La boda del emperador y la infanta


Según el cronista Alonso de Santa Cruz, «por causa de ir a visitar el Reino de Andalucía», determinó Carlos V hacer su casamiento con Isabel de Avis y Trastámara en la ciudad de Sevilla, que por 1526 vivía un período de apogeo gracias a su importancia en el comercio de Indias.

Esta boda con su prima infanta (sus madres eran hermanas, hijas de los Reyes Católicos), quien con 23 años estaba en condiciones de darle un heredero, permitía conciliar sus necesidades económicas como Habsburgo con los deseos de las Cortes castellanas de 1525, que la habían señalado como candidata. Además, continuaba la política de los Reyes Católicos de alianzas matrimoniales con la dinastía Avis portuguesa.
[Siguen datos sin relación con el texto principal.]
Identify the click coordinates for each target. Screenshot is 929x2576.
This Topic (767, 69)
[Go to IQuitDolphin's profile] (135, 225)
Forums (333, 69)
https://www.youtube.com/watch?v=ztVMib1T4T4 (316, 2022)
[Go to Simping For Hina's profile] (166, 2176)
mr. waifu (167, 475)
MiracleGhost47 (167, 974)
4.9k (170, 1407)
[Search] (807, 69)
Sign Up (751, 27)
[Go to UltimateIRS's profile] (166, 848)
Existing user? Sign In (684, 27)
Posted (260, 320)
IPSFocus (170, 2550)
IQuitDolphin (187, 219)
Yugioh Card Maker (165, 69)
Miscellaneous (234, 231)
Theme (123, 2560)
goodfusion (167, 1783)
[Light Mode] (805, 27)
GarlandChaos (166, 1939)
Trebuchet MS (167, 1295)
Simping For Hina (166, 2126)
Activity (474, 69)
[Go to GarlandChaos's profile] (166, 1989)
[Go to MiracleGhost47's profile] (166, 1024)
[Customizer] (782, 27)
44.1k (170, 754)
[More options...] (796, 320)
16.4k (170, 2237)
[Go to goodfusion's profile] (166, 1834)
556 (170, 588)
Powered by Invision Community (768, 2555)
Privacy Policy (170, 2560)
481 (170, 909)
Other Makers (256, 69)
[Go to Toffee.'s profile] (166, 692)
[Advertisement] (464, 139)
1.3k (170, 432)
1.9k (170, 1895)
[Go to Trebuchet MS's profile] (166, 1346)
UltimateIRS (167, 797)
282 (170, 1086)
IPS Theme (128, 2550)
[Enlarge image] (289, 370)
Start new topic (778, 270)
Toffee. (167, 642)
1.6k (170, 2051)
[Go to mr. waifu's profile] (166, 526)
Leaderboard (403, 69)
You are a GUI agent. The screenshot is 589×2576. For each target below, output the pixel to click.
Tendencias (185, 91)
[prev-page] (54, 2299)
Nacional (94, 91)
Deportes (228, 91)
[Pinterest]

Desde su nacimiento, Carlos, que reunía en su persona los territorios procedentes de la rica herencia habsburguesa (de su abuelo paterno Maximiliano I), borgoñona (de su abuela materna María de Borgoña), aragonesa (de su abuelo materno Fernando el Católico) y castellana (de su abuela materna Isabel la Católica), había estado prometido a una u otra princesa. En la lista estuvo incluso la que habría de ser su nuera, María Tudor, hija de Enrique VIII y Catalina de Aragón. A su fama de galán ha contribuido el renombre de sus dos hijos bastardos: la madre de Alejandro Farnesio, Margarita de Austria, de la relación con la noble flamenca Margarita van Gest, y don Juan de Austria, de sus relaciones con Bárbara de Blomberg.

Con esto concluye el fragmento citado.